Document segment
Hertfordshire County Council (21 002 679)
The Ombudsman's final decision:
Summary: Miss X complained the Council failed to provide her son, F, with a suitable full-time education and provision in his Education, Health and Care (EHC) Plan between May 2019 and October 2021. The Council was not at fault for failing to provide suitable education as it offered F a school place, but Miss X decided to remove him from school and home educate him. The Council was at fault for a delay in issuing a decision letter following an annual review of F’s EHC Plan in May 2019. It was also at fault for failing to ensure the educational provision Miss X provided for F at home was suitable. The Council agreed to apologise and pay Miss X £300 to recognise the frustration and uncertainty this caused.
The complaint
- Miss X complained the Council failed to provide her son, F, with a suitable full-time education or the provision set out in his Education, Health and Care (EHC) Plan between May 2019 and October 2021. Miss X said she removed F from mainstream school during this period because it could not meet F’s needs, choosing instead to educate him at home.
- Miss X said the lack of support from the Council meant F has missed out on education and social development causing him and the wider family distress and uncertainty.
What I have investigated
- I have investigated the Council’s actions around F’s home education after Miss X withdrew him from School A in May 2019. I have also investigated the Council’s actions regarding F’s EHC Plan between May 2019 and December 2019.

Set exercise 1
According to the Ombudsman decision, how much did the Council agree to pay Miss X?
Set exercise 2
Render this sentence from the Ombudsman decision in Spanish: "Miss X said the lack of support from the Council meant F has missed out on education and social development causing him and the wider family distress and uncertainty."
Set exercise 3
Reproduce the passage of the Ombudsman decision starting at "The complaint" and ending at "distress and uncertainty.".

Data lines
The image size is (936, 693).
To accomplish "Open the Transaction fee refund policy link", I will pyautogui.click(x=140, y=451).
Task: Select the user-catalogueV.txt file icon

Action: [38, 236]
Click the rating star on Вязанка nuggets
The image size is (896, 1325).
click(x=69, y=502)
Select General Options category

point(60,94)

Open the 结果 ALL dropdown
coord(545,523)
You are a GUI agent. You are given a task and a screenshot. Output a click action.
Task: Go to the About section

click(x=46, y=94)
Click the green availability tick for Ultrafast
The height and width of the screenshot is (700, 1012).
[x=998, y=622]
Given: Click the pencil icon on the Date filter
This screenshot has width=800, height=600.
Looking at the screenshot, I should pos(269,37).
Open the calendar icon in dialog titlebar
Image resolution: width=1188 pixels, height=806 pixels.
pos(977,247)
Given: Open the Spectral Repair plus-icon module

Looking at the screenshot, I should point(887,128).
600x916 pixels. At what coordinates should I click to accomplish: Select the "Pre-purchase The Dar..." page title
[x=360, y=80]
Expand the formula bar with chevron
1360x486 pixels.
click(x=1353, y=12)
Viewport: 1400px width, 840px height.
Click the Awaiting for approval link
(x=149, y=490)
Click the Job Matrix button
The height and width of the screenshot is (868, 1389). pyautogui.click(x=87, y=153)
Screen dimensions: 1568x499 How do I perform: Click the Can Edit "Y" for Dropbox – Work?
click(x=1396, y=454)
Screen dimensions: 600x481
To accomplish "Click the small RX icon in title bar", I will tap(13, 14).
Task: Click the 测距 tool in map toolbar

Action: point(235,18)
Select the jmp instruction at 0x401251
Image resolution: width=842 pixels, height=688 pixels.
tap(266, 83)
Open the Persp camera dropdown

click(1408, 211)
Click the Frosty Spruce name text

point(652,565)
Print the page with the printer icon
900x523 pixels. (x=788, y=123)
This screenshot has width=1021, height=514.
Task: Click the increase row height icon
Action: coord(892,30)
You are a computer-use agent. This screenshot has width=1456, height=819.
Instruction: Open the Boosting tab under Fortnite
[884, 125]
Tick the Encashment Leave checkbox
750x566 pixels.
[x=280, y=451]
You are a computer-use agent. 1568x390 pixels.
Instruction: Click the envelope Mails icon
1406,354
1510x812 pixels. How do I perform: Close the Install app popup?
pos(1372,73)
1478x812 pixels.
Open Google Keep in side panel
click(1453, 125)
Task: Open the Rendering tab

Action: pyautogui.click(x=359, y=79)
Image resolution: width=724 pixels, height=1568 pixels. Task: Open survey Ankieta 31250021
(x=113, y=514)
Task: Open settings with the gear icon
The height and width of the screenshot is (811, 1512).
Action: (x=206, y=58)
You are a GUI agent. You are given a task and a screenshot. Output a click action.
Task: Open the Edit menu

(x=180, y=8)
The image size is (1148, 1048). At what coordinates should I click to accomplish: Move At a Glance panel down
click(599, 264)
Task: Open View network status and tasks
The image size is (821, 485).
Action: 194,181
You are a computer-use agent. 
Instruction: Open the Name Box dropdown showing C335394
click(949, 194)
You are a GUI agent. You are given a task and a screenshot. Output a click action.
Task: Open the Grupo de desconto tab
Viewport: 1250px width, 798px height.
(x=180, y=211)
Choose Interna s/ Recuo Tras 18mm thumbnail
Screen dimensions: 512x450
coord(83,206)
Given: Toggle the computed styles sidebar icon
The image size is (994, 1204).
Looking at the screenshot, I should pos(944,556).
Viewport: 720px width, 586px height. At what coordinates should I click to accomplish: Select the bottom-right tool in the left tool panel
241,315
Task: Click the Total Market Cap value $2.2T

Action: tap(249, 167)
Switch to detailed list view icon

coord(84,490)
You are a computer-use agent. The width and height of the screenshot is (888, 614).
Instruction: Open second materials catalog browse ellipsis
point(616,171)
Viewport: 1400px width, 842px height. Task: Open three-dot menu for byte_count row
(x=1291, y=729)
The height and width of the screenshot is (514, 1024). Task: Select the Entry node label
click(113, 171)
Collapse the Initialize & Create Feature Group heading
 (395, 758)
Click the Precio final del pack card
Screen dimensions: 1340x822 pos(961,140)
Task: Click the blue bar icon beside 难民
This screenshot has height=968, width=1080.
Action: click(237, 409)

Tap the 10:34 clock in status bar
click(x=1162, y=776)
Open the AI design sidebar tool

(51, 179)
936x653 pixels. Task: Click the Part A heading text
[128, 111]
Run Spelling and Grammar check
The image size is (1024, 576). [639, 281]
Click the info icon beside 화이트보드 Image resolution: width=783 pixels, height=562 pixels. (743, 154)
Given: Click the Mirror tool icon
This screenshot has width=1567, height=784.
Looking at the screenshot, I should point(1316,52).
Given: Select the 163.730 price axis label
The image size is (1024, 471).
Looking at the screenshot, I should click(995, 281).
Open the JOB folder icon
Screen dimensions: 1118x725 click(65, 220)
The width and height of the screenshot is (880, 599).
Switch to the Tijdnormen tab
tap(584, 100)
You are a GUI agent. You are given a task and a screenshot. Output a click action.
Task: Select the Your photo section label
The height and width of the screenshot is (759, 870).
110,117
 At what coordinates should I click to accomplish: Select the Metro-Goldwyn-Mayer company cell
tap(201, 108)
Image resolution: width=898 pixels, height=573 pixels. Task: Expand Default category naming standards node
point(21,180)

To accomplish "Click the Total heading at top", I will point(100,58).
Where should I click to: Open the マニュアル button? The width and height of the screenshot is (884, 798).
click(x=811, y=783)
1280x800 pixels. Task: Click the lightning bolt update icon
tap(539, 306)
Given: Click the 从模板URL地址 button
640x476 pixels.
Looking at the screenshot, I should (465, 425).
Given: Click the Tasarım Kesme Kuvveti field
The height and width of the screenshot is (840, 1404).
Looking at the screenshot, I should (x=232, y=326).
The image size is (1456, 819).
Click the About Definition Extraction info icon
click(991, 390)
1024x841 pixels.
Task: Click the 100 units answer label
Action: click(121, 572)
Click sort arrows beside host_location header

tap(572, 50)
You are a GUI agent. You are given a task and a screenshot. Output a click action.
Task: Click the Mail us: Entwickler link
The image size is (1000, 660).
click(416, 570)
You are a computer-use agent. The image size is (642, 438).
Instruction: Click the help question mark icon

Final result 1
£300

Final result 2
La señorita X dijo que la falta de apoyo por parte del Consejo significó que F se ha perdido educación y desarrollo social, lo que les ha causado a él y al resto de la familia angustia e incertidumbre.

Final result 3
The complaint
- Miss X complained the Council failed to provide her son, F, with a suitable full-time education or the provision set out in his Education, Health and Care (EHC) Plan between May 2019 and October 2021. Miss X said she removed F from mainstream school during this period because it could not meet F’s needs, choosing instead to educate him at home.
- Miss X said the lack of support from the Council meant F has missed out on education and social development causing him and the wider family distress and uncertainty.